On an organic farm in central New Jersey, the plants are vibrating with bees. With a swift twist of her insect net, Rachael Winfree captures a wild bee smaller than an adult human's little fingernail, without disturbing so much as a petal of the plant it was pollinating. She is standing over a patch of weeds between rows of upstanding garlic and sprawling watermelon vines, in a region that's part of the Stony Brook Watershed. It is high summer, hot and sunny. Perfect weather for bees.
Unlike commercial bees, which are raised by humans, wild bees create their own living arrangements in the ground, or hollow trees, or construct a nest similar to that of a wasp. They range from the large bumble, Bombus impatiens, down to members of the Helictus genus, the largest family of small bees living and working in New Jersey and Pennsylvania. Winfree, an entomologist at Rutgers University, is evaluating "ecosystem services" we get from wild bees - in another word, pollination.
In one study, which measured wild bee visitation to four summer vegetable crops on 29 farms in New Jersey and Pennsylvania over a 2-year period, she recorded 7,400 bee visits and identified 54 species of wild bee.
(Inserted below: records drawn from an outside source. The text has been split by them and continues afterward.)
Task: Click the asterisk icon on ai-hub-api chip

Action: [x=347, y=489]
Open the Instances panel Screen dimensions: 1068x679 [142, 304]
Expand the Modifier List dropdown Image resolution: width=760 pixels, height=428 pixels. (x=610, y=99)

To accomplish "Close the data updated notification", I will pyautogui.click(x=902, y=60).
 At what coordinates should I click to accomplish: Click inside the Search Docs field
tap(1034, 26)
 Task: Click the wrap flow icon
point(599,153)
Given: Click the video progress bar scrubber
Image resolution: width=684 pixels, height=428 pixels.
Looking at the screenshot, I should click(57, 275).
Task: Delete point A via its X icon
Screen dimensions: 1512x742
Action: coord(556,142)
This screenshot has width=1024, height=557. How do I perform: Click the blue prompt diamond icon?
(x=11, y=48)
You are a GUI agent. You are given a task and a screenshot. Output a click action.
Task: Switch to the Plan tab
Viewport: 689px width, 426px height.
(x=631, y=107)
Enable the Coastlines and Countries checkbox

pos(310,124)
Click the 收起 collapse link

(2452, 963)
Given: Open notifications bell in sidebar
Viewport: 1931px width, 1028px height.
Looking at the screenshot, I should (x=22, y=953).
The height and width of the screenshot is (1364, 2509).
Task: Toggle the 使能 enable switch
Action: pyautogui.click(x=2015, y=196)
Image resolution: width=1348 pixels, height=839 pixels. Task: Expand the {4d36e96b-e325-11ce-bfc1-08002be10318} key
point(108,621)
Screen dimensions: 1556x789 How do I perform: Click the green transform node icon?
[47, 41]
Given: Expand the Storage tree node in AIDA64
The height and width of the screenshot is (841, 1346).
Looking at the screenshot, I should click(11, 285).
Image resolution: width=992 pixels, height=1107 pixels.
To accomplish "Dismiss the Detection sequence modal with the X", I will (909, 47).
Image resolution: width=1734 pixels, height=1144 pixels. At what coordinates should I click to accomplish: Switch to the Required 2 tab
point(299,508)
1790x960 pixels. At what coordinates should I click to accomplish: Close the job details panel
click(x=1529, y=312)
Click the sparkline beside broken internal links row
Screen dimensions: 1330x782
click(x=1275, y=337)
Wild bees were the dominant pollinators for three of the four crops studied: watermelon, tomatoes, and peppers, with cantaloupe being the one more attractive to honeybees.
Scientists in the United Kingdom have found that eight of its bumble bee populations have increasingly restricted ranges and three have vanished altogether. But US researchers have not conducted long term monitoring of wild bee populations, Winfree notes. "There are questions we can't answer."
There is reason for concern: When farm fields are expanded and hedgerows eliminated, much of the habitat for wild bees is lost. Winfree shows me two aerial photographs in scale; one of California's Central Valley and one of an area in southeastern Pennsylvania, which includes a farm where Winfree has done some of her research. The difference is striking. The California fields are "clean," farmed right up to the road or irrigation ditches. Loss of habitat is a problem for California growers, particularly in the almond groves. The Pennsylvania photograph shows small farms with fields and woodlots, surrounded by suburban housing, golf courses and streams with wooded banks - full of habitat for the bees, as well as supplies of weeds and wildflowers, good sources of pollen when vegetable and fruit crops are not in bloom.
And habitat loss isn't the only concern. Southern New Jersey is a major cranberry region and farmers usually bring in hives of commercial honey bees to pollinate the plants. Since cranberry flowers are difficult to pollinate, the growers first spray the surrounding area with herbicide so the honey bees will concentrate on the cranberry flowers and not the wildflowers and weeds. The result is that, over the long term, food for wild bees (wildflowers and weeds) is eliminated.
In one experiment, Winfree and one of her graduate students found a farm that had not yet imported the commercial honeybees or sprayed herbicide, and clipped some cranberry flowers. Back in her laboratory, under the microscope, she found that all of the flowers had been pollinated, meaning that all would have borne fruit without needing to import honey bees. Concluding the story with a grin, she says, "Great for a grant application."
Winfree is also currently working with Martin Wikelski, the newly appointed director of the Max Planck Institute of Ornithology at Seewiesen, Germany. Their plan is to develop a lightweight transmitter that can be carried by bumblebees, so the researchers can track their movements using satellite technology. "This will open up a whole new field of research," she says.